(Data under study)
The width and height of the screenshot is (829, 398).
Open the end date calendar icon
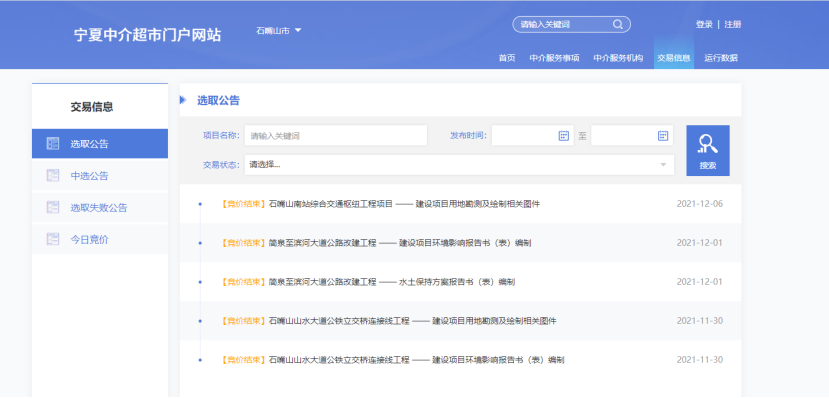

...

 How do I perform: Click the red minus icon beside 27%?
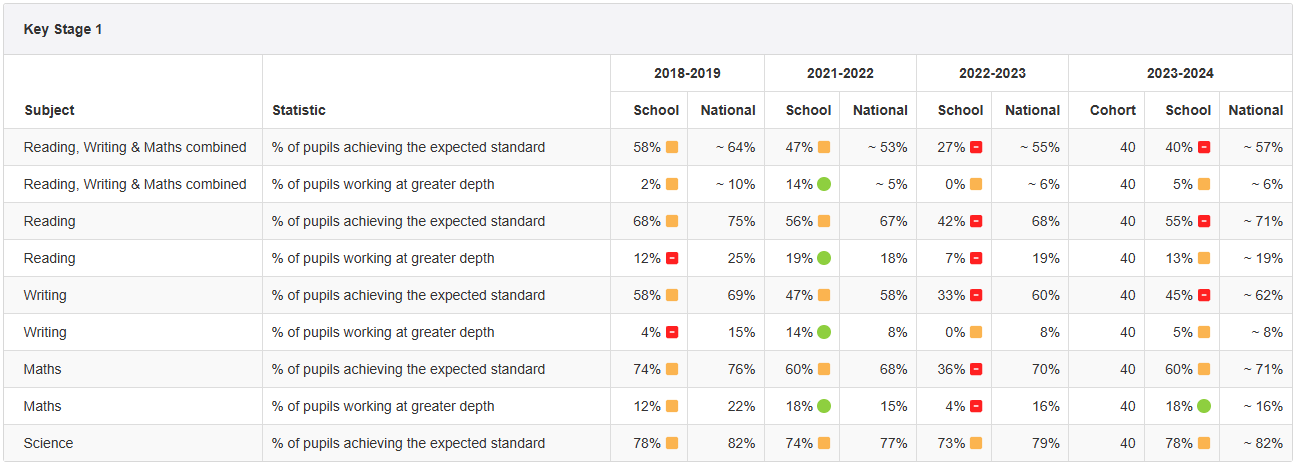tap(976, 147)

--

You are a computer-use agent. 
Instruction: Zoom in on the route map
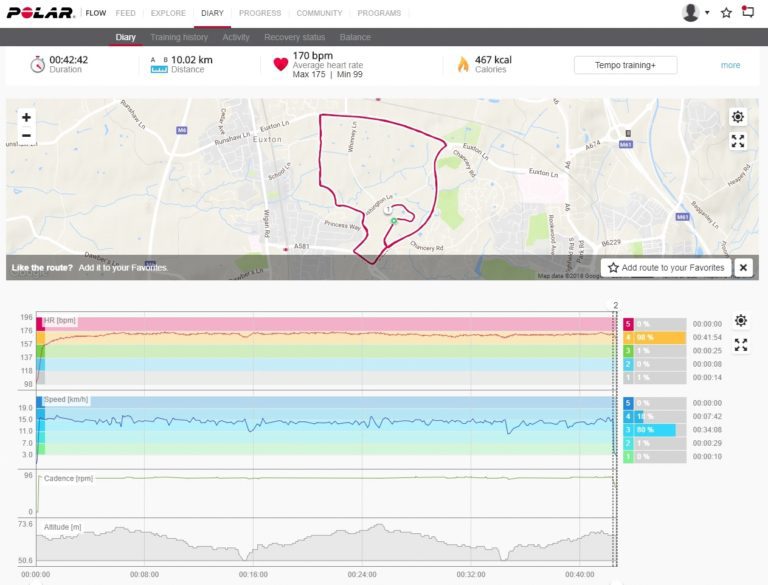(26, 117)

(Required action)
In the listing above, find the line with "The width and" and the line with "Open the end date calendar icon", then print exactly those two lines and every line between them, and nothing more.

(Answer to the exercise)
The width and height of the screenshot is (829, 398).
Open the end date calendar icon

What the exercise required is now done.